◆ **作業一覧**
**1)** 平和行進の記事によると、今年の県内の行進で集会と徒歩による行進を取りやめたのはなぜですか。1～3文で説明してください。
**2)** 平和行進の記事では、行進が8月4日に到着する集結地はどことされていますか。
**3)** 平和行進の記事を、最後の文の後から書き継いでください。

◆ **分析用テキスト**
-=-=-

原水爆禁止和歌山県平和行進実行委員会は、核兵器廃絶を訴えながら被爆地広島・長崎を目指す「国民平和大行進2020」を実施している。3日には新宮市を出発。5月8日に橋本市から始まった県内の日程はこの日をもって終えた。今後は三重県に引き継がれ、8月4日(火)に集結地の広島平和公園に到着する。
広島と長崎に原爆が投下されて75年目。国連で採択された核兵器禁止条約は、調印国81カ国、批准国37カ国まで広がり(1日現在)、発効に必要な50カ国まであと13となっている。
大行進は1958(昭和33)年6月に、被爆地広島から東京に向けてスタートした。歩くという行動が原水爆禁止への共感を広げ、行進には100万人が参加した。現在では全都道府県および8割以上の自治体を通過し、毎年10万人の人々が参加する国民的行動となった。
今年は新型コロナウイルス感染症拡大防止のため、県内では集会や徒歩による行進を中止。宣伝カーで各自治体を回り核兵器廃絶への思いをつないだ。新宮市では、市役所駐車場で田岡実千年市長が「唯一の被爆国において、皆さんの活動は有意義なこと。地道な活動が世界から核兵器をなくすことにつながるよう祈念しています」と激励し宣伝カーを見送った。

-=-=-

◆ **データ一覧**
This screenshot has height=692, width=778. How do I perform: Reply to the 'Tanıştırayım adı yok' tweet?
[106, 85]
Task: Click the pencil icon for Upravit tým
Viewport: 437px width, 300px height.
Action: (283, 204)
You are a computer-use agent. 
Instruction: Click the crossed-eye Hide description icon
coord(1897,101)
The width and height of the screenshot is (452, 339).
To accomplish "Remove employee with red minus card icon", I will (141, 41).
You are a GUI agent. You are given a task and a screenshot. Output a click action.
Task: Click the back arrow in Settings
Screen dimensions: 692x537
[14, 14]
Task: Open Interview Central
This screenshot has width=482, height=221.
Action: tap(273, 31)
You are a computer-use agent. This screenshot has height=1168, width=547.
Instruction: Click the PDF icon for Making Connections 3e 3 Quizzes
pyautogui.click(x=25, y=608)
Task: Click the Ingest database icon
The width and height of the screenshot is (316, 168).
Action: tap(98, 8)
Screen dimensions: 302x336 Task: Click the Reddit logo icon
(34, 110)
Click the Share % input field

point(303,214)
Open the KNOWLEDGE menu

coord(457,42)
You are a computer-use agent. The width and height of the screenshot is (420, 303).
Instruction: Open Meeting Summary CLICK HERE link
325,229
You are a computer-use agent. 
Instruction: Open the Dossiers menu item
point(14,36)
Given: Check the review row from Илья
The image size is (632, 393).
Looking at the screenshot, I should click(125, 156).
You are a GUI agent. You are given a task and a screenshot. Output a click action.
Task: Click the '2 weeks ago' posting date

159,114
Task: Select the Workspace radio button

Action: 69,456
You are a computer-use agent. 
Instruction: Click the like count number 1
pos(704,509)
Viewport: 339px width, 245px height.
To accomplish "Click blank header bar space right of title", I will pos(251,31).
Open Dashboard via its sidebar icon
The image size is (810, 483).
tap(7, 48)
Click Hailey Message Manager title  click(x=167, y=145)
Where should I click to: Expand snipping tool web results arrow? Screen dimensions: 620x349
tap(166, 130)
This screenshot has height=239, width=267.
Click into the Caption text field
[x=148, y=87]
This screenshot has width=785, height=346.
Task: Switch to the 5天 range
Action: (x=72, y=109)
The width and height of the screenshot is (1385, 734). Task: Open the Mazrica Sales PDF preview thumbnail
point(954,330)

-=-=-

◆ **回答**
**1)** 新型コロナウイルス感染症の拡大を防止するためです。そのため、県内では宣伝カーで各自治体を回りました。

**2)** 広島平和公園です。

**3)**
原水爆禁止和歌山県協議会の里﨑正事務局長は「熊野地方では多くの方々に支えられ、無事に三重県に横断幕をつなぐことができた。今年は新型コロナの影響で行進を行うか悩んだが、多くの方々や各自治体の首長さんに思いを頂き、広島までつないでいけるとほっとしています」と話していた。
原水爆禁止新宮・東牟婁協議会は「日本政府は米国製兵器ではなく、新型コロナ対策を中心とした施策にもっと予算を使い、世界で唯一の戦争被爆国として核兵器禁止条約に率先して調印・批准すべき」と呼び掛けている。